- [PROVIDED ENTRIES]

—————

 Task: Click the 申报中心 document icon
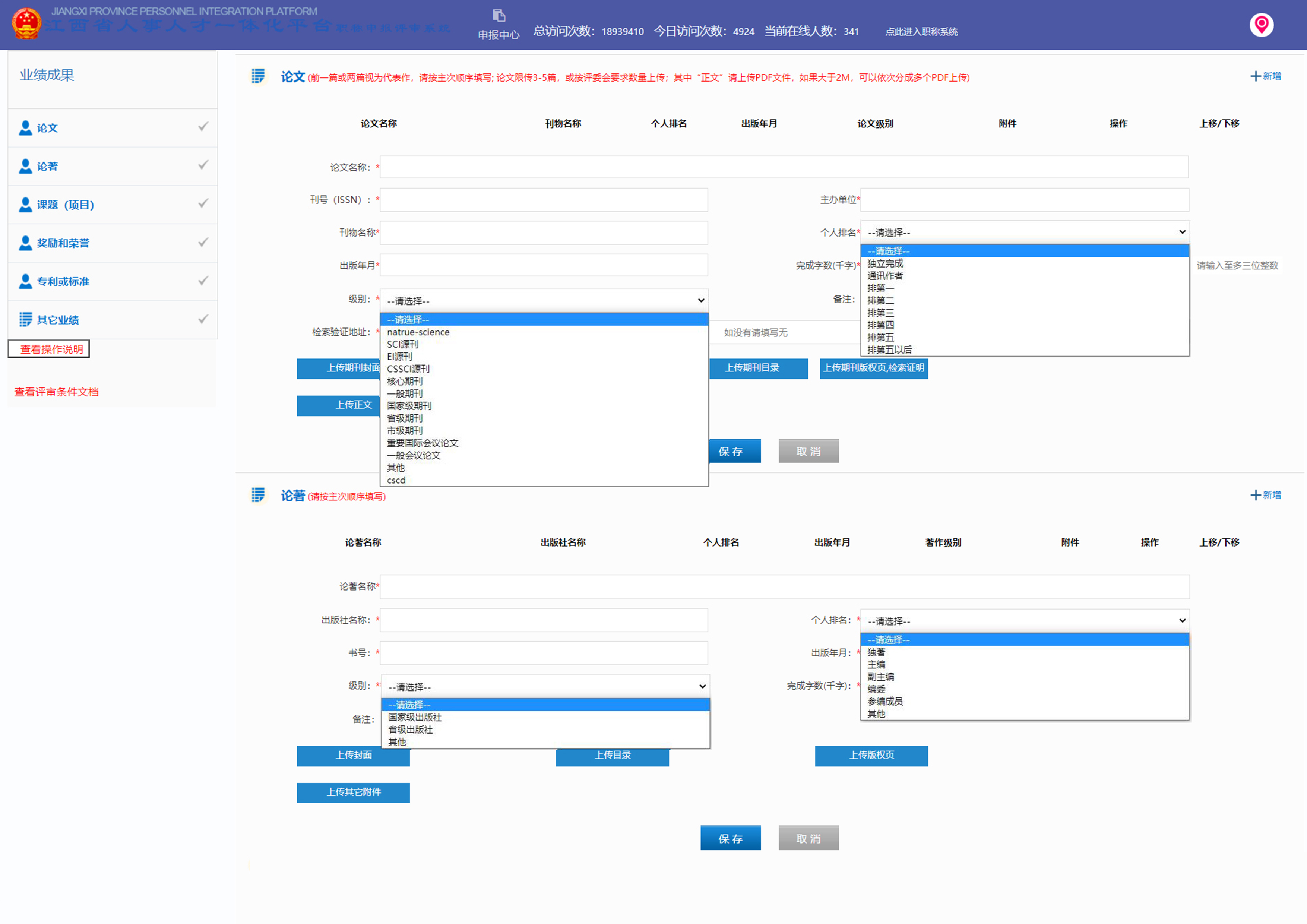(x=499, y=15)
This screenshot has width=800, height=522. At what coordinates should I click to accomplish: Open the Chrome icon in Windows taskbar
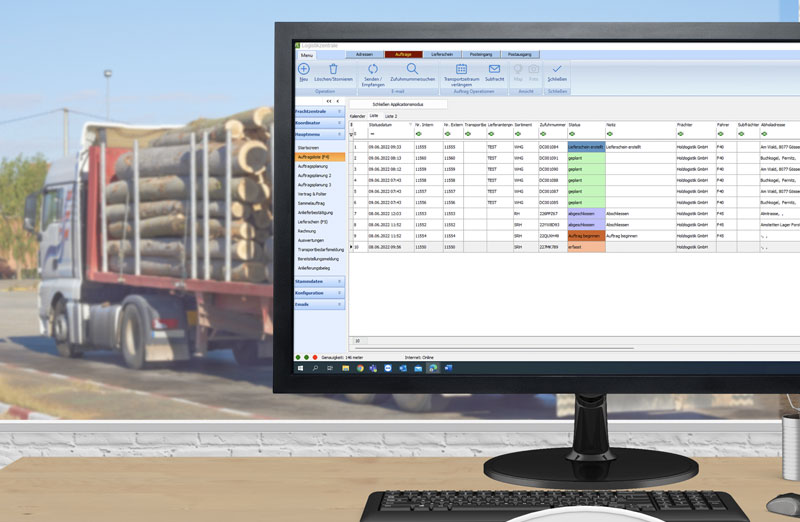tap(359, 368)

—————

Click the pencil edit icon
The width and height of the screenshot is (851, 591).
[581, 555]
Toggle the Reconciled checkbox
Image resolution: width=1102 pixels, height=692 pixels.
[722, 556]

—————

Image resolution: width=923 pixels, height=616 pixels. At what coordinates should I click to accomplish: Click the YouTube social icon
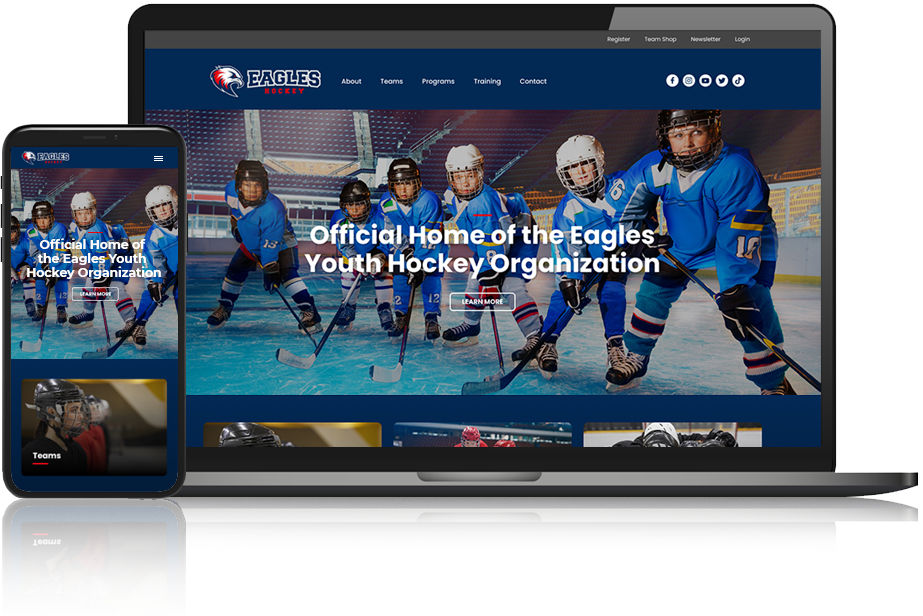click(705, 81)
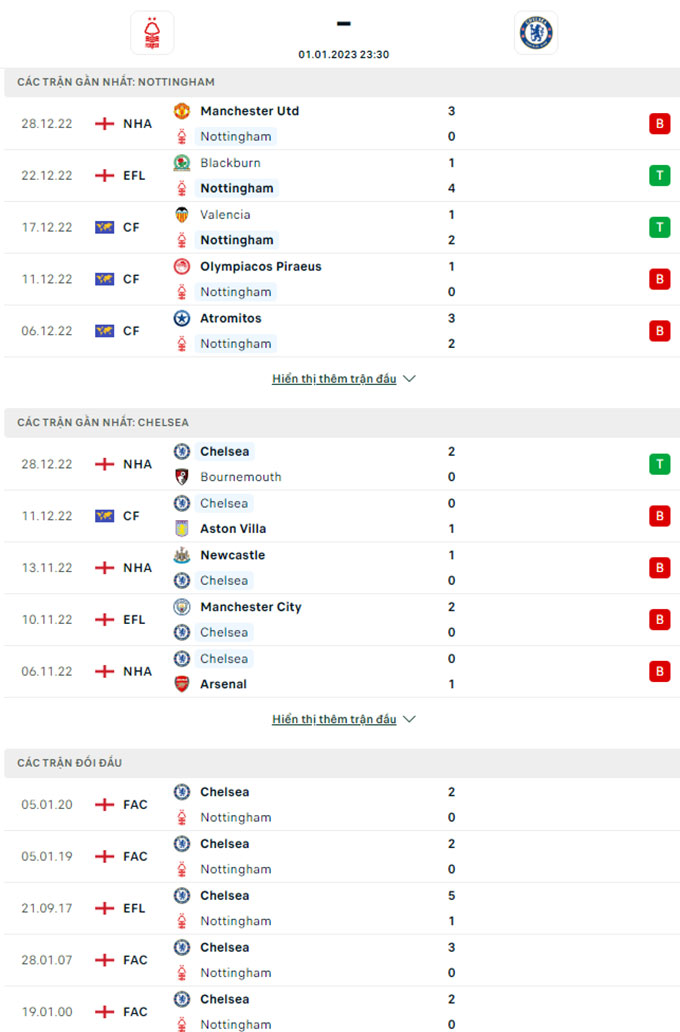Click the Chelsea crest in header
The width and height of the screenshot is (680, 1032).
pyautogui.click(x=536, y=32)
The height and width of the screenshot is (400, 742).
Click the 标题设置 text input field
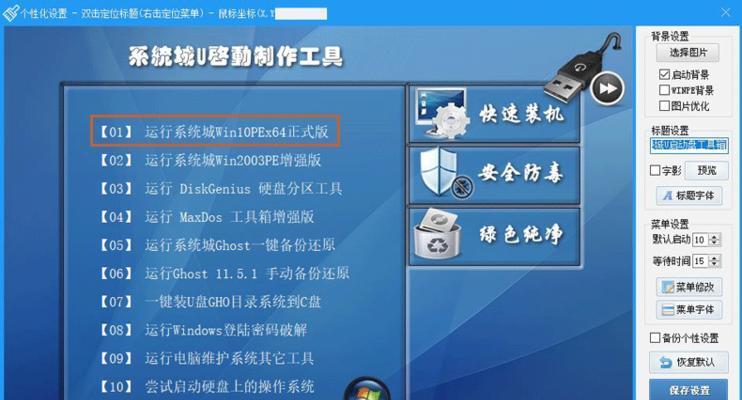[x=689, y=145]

—————

- [WHAT THE TASK REQUIRES] Switch "text input field" to "input box" in the records, starting at the line that contains "The height and" and stopping after the line that contains "[x=689, y=145]", and change nothing else. Write out only those lines, without the pictures.

- [SOLUTION BELOW]
The height and width of the screenshot is (400, 742).
Click the 标题设置 input box
[x=689, y=145]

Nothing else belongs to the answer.